Terrain Point Cloud Inpainting via Signal Decomposition
Yizhou Xie, Xiangning Xie, Yuran Wang, Yanci Zhang, Zejun Lv
TL;DR
The paper tackles holes in terrain point clouds where boundaries are irregular or ill-defined. It introduces a terrain-specific signal decomposition into a low-frequency component $L$ represented by a B-spline surface $\mathcal{S}(u,v)$ and a high-frequency component $H$ captured as a relative height map, converting 3D inpainting into a 2D image inpainting plus surface fitting problem. The method automatically localizes holes using the height map, performs robust low-frequency surface fitting, and then reconstructs fine details by solving a gradient-domain Poisson inpainting guided by patch matching, followed by 3D reconstruction using Halton-driven sampling. Experiments on real terrains show superior geometric fidelity (GPSNR/NSHD) over traditional and learning-based baselines, though computational cost remains a limitation to address in future work.
Abstract
The rapid development of 3D acquisition technology has made it possible to obtain point clouds of real-world terrains.

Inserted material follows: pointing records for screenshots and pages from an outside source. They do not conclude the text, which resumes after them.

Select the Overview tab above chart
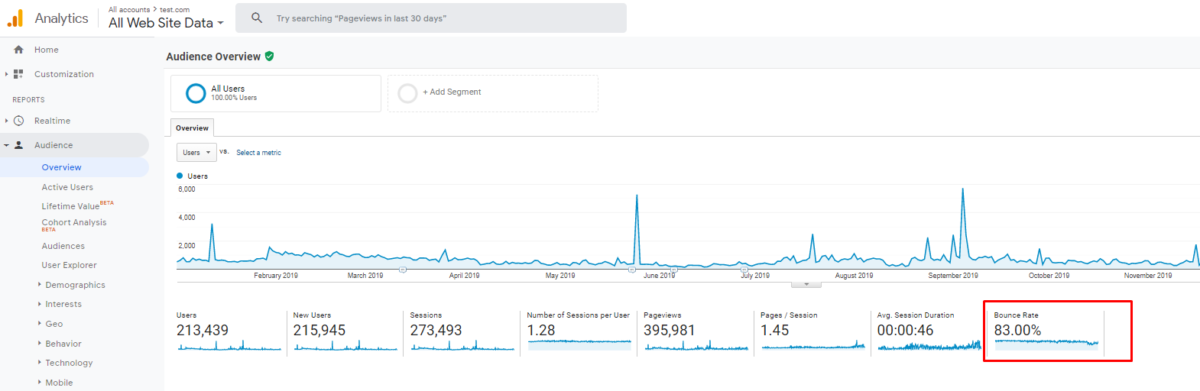Image resolution: width=1200 pixels, height=391 pixels. 192,128

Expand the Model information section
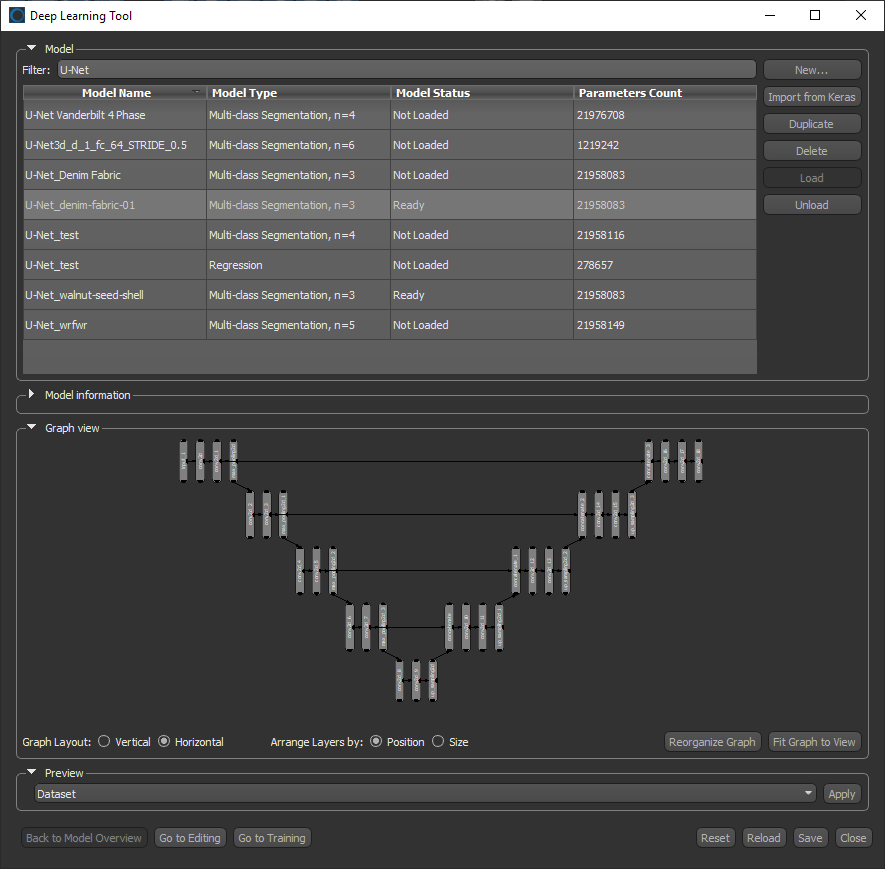coord(31,395)
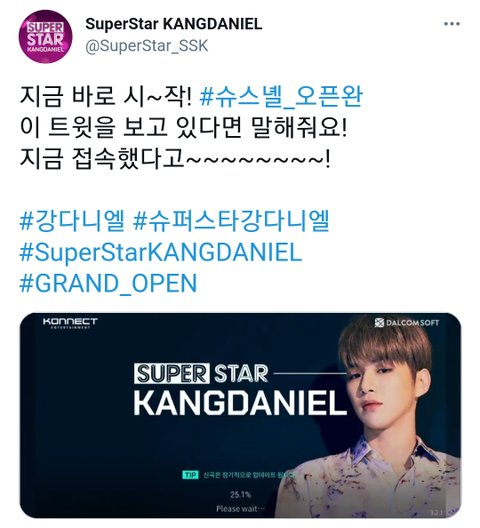Open the SuperStar KANGDANIEL profile avatar
Image resolution: width=480 pixels, height=528 pixels.
pyautogui.click(x=45, y=36)
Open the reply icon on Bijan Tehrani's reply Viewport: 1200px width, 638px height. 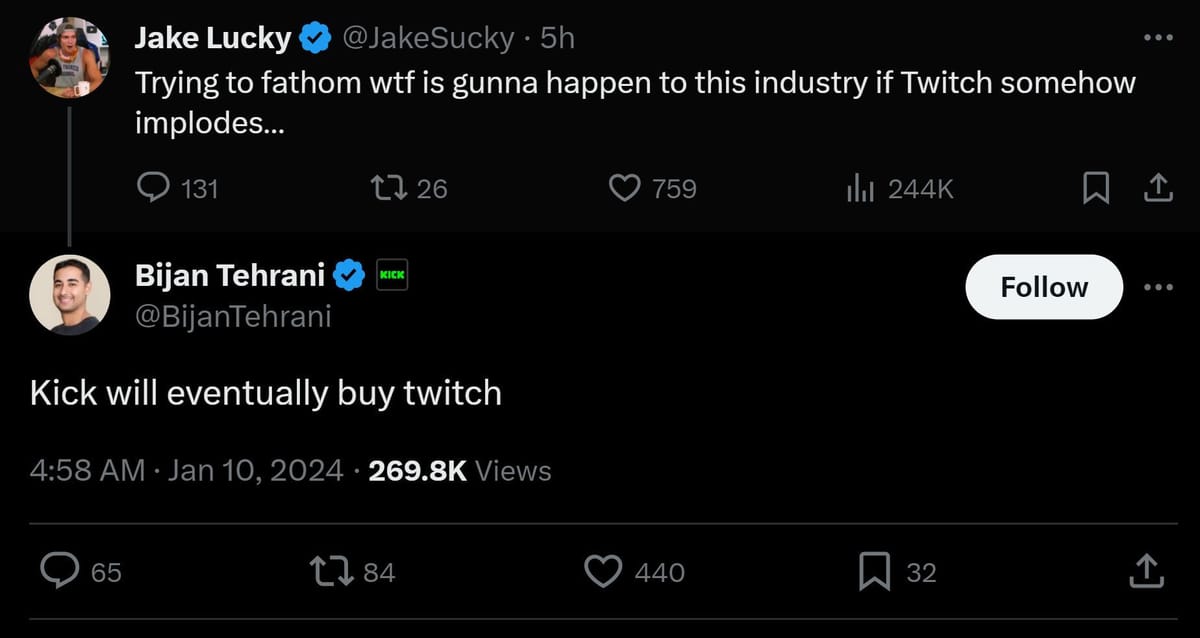click(x=62, y=571)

However, due to limitations in sensor acquisition technology or specific requirements, point clouds often contain defects such as holes with missing data. Inpainting algorithms are widely used to patch these holes. However, existing traditional inpainting algorithms rely on precise hole boundaries, which limits their ability to handle cases where the boundaries are not well-defined. On the other hand, learning-based completion methods often prioritize reconstructing the entire point cloud instead of solely focusing on hole filling. Based on the fact that real-world terrain exhibits both global smoothness and rich local detail, we propose a novel representation for terrain point clouds. This representation can help to repair the holes without clear boundaries. Specifically, it decomposes terrains into low-frequency and high-frequency components, which are represented by B-spline surfaces and relative height maps respectively. In this way, the terrain point cloud inpainting problem is transformed into a B-spline surface fitting and 2D image inpainting problem. By solving the two problems, the highly complex and irregular holes on the terrain point clouds can be well-filled, which not only satisfies the global terrain undulation but also exhibits rich geometric details. The experimental results also demonstrate the effectiveness of our method.